This is a list of Italian television related events from 1986.

Debuts

Fininvest

Variety 

 Cabaret per una notte – television version of the Loano Cabaret festival; 3 seasons. The show reveals to the general public the duo Aldo and Giovanni (not again teamed up with Giacomo), winners of the first edition.

Television shows

RAI

Miniseries 

 Attentato al papa (Shooting the pope) – by Giuseppe Fina, in two episodes; reconstruction of the attempted assassination of Pope John Paul II, following the theory (not confirmed by the enquiries) of the Bulgarian connection.  Christopher Bucholz gives an amazing performance as Mehmet Ali Ağca, thanks in part to his physical resemblance to the failed assassin.
La piovra 2 – by Florestano Vancini, with Michele Placido, Sergio Fantoni, Martin Balsam and Francois Perier; 6 episodes.
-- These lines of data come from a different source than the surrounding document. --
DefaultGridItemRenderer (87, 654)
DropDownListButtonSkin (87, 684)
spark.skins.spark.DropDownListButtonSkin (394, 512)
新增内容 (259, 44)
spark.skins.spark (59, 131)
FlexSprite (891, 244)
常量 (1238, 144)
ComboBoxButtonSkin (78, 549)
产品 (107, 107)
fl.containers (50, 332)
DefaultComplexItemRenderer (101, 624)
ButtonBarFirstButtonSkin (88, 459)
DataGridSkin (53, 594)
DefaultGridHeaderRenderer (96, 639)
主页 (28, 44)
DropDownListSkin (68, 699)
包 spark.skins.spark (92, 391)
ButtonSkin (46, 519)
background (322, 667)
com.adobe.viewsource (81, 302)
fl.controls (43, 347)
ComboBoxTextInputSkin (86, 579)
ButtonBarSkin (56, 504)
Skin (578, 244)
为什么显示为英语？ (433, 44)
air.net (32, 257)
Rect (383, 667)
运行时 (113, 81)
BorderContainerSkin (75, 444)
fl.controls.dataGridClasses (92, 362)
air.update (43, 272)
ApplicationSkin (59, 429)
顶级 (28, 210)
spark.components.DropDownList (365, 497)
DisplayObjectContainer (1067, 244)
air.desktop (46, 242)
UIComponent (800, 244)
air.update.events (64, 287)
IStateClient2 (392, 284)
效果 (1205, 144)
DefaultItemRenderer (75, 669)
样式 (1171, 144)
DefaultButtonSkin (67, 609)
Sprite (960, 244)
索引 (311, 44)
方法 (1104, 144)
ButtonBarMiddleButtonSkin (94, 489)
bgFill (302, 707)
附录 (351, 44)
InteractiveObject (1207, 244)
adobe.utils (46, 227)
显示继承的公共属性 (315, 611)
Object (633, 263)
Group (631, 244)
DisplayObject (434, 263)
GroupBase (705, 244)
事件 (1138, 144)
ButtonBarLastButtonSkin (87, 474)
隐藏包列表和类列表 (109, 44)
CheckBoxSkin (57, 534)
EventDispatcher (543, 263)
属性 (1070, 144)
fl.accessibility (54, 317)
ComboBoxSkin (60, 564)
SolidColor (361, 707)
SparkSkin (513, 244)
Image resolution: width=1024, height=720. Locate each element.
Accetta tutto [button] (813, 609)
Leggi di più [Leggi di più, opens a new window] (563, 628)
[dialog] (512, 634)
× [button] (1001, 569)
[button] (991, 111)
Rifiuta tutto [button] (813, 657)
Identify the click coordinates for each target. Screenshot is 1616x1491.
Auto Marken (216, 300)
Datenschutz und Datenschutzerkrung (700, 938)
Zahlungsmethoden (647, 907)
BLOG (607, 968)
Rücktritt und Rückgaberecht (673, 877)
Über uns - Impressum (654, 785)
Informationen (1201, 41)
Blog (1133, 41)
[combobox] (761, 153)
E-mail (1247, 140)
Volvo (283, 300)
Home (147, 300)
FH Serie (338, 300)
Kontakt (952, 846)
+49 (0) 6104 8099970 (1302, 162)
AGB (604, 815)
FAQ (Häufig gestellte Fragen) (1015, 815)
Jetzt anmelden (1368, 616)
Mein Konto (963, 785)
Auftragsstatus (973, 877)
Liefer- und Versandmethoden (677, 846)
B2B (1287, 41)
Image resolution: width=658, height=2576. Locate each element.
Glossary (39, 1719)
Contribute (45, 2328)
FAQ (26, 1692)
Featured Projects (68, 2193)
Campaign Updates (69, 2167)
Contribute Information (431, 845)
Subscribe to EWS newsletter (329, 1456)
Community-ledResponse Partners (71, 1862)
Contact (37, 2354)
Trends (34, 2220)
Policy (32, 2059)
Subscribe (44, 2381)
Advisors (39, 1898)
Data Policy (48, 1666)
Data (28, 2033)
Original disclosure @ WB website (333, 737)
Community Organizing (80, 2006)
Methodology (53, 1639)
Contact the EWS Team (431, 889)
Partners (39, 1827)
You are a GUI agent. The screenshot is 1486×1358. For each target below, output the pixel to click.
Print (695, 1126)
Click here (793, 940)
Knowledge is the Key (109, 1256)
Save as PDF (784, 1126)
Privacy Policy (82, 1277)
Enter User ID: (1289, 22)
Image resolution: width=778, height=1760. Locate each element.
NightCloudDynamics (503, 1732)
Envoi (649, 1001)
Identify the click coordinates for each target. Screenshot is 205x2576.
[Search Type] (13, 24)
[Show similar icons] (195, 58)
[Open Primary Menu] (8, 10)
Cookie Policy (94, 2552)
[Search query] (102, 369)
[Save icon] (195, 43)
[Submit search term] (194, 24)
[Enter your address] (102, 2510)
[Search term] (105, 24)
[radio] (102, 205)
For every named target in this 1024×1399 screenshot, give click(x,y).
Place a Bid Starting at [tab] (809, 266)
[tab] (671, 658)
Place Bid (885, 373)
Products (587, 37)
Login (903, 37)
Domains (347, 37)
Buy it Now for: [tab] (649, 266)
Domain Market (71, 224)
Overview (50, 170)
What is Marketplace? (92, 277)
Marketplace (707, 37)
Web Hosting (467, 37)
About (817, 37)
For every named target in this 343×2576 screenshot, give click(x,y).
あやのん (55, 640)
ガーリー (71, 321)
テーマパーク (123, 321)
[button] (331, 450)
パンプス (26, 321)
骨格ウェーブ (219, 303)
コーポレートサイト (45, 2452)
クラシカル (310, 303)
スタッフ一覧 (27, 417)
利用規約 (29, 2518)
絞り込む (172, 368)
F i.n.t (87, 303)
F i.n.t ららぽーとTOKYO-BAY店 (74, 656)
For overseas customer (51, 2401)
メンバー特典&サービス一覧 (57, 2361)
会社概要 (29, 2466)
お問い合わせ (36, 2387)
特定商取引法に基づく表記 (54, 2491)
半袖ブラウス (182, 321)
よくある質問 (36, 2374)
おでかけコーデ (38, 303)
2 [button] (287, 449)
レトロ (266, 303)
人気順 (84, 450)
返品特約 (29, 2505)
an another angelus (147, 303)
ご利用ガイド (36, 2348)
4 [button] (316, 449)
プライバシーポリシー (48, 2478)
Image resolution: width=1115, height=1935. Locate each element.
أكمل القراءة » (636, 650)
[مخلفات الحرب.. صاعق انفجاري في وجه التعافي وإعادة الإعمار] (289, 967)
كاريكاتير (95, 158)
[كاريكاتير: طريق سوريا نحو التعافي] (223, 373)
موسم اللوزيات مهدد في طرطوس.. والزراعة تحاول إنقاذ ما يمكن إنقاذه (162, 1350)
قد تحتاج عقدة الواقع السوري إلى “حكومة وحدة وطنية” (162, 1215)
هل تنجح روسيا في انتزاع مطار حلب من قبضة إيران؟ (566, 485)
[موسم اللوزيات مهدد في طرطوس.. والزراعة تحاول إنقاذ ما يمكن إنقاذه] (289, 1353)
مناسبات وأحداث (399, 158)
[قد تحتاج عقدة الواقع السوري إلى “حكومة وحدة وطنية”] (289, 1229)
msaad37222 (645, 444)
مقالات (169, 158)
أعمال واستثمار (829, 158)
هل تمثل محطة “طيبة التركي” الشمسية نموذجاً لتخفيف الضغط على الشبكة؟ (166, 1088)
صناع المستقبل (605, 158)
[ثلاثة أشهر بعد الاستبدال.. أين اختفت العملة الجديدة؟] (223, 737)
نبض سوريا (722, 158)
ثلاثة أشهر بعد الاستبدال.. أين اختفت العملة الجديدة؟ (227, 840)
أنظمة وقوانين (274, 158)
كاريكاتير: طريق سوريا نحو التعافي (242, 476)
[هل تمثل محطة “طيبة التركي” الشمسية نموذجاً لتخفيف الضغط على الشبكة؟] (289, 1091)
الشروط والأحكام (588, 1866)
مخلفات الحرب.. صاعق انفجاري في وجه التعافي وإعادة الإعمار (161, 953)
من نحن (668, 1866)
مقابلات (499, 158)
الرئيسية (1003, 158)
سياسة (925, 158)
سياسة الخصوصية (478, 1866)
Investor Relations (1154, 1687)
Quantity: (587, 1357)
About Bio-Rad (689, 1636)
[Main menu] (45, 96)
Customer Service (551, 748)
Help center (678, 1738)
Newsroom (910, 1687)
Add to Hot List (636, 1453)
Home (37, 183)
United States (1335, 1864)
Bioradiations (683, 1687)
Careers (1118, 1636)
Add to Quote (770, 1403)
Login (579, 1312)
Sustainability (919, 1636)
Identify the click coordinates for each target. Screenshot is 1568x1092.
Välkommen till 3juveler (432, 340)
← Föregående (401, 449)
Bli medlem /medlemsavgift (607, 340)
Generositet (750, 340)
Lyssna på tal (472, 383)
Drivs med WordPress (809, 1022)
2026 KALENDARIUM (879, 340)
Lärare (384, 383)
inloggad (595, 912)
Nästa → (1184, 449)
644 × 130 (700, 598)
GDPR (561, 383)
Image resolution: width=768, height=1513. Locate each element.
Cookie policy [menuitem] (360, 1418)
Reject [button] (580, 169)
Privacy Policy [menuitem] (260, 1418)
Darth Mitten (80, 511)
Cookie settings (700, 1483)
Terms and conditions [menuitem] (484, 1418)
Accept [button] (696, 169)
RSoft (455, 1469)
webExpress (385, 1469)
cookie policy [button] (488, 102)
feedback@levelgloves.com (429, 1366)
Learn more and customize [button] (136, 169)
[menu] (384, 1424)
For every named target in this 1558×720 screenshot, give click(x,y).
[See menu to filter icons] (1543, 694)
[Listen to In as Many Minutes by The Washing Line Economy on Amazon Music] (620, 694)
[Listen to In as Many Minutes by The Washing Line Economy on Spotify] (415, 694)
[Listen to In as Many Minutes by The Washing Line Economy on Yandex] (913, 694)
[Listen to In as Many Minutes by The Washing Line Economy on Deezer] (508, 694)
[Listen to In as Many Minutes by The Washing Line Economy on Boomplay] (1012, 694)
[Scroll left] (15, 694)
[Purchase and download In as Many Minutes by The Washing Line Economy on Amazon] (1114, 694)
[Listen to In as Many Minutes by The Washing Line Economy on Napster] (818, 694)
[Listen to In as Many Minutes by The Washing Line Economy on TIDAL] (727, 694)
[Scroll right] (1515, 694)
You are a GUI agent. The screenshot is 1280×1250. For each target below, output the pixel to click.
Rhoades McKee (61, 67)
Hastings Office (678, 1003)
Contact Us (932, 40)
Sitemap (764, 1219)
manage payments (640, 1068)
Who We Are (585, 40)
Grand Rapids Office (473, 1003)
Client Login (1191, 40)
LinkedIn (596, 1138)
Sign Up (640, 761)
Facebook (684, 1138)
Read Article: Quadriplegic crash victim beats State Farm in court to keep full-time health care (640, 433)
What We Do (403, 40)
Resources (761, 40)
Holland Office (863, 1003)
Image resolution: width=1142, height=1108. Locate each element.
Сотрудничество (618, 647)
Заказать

Follow-up of La piovra; the focus moves from the Mafia in the strict sense to its accomplices in deviated Freemasonry and State apparatus.
La storia (History) – by Luigi Comencini, from the Elsa Morante’s novel, with Claudia Cardinale; 3 episodes.
Naso di cane (Dog nose) – by Pasquale Squitieri, with Nigel Bruce, Luca De Filippo and Claudia Cardinale, from the Attilio Veraldi’s novel; in 3 episodes. Firsti TV fiction about the camorra; in Naples, a killer and a police chief are adversaries and at the same time friends, till both die in a shooting.

News and educational 
Il coraggio e la pietà (Courage and pity) – enquiry by Nicola Caracciolo about the racial laws and the Holocaust in Italy; 3 episodes.

Fininvest

Serials 

 Love me Licia, with Cristina D’Avena and Pasquale Finicelli; live adaptation of the manga Ai Shite Knight. Infamous as an example of TV kitsch, it gets however a good success among the younger viewiers.